Dr. Diego Porras
*Alumnus, 2007-2011, Pediatric Cardiology, and Interventional Pediatric Cardiology
Synthesizing the body of medical knowledge on a rare disease is inherently challenging. When that disease affects multiple body systems and is treated by multiple specialties, the problem is further exacerbated. Mid-aortic syndrome (MAS) is a rare disease associated with several syndromes as well as significant morbidity. Characterized by a narrowing of the mid-aorta (from the proximal thoracic aorta to the bifurcation), MAS causes severe, refractory systemic hypertension and can result in considerable end-organ damage (brain, heart, intestines and limbs). Untreated, MAS drastically shortens life expectancy.
Due to its extreme rarity, patients with MAS are usually diagnosed late and are then referred to a specialist based on their primary doctor’s preferences. The result is multiple specialists end up managing patients with MAS based on their personal expertise and experience, which by definition is limited for a rare disease.
“I reviewed Boston Children’s experience with MAS over the last 30 years,” explains Dr. Diego Porras, “and found that management was far from standardized. To build a comprehensive knowledge base, we needed to have an ongoing dialogue between specialties and we needed to benefit from each other’s expertise.”

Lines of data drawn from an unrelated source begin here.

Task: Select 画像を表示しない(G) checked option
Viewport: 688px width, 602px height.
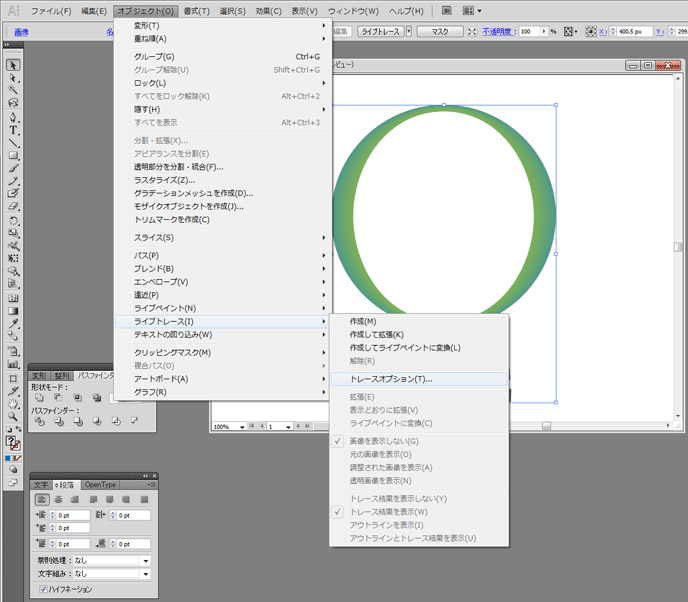Action: tap(384, 441)
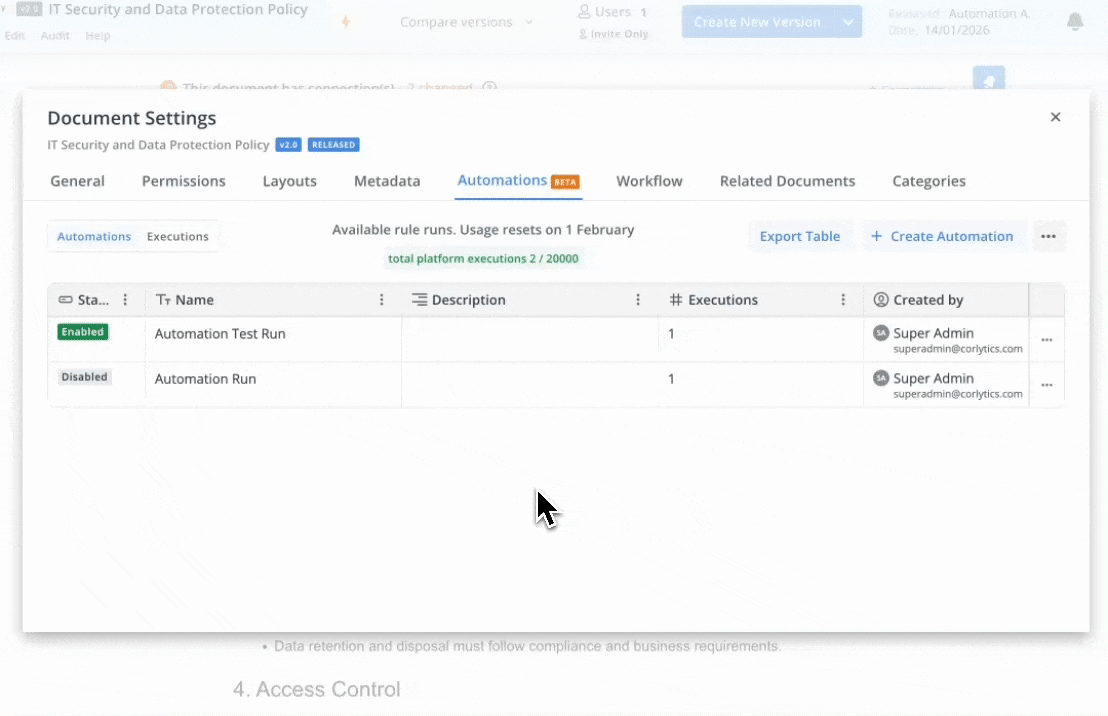Open Executions column options menu
Screen dimensions: 1108x716
[843, 300]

Dr. Porras helped convene a diverse group of providers at Boston Children’s who treat MAS patients, including representatives from Cardiology, Interventional Cardiology, Nephrology, general pediatric surgery, Interventional Radiology, genetics and Rheumatology. The group meets twice a month to share knowledge and experience, review ongoing cases, and jointly devise a management plan for each patient. Following a model similar to the one used in the Cardiovascular Program, each MAS patient is assigned a primary care provider who helps coordinate her care among the multiple sub-specialists. The primary provider is responsible for making decisions based on input from the group. This interdisciplinary care structure facilitates the creation and implementation of management plans that draw from each member’s expertise.
Discussion is not limited to BCH patients; since many MAS patients live far away and need long-term care, a good amount of time is spent advising physicians and hospitals around the world on how to care for their unique cases. On average, the group receives 2-3 new patient referrals every month through their website.
Advances in trans-catheter and surgical interventions at BCH have made MAS a much more manageable condition. One new surgical technique (Tissue Expander Stimulated Lengthening of Arteries, or TESLA) stretches a normal section of aorta with a tissue expander that is surgically implanted behind the aorta and periodically expanded via saline injections over a period of weeks to months. This results in a longer segment of aorta that can then be resected and used as an autograft made of the patient’s organic material. Unlike synthetic tube grafts, the autograft grows with the patient and does not necessitate frequent re-operation.
Thanks to the MAS group and their efforts, what began as an idea to promote intra-hospital collaboration around a rare disease has become a beacon of hope for MAS patients and physicians worldwide.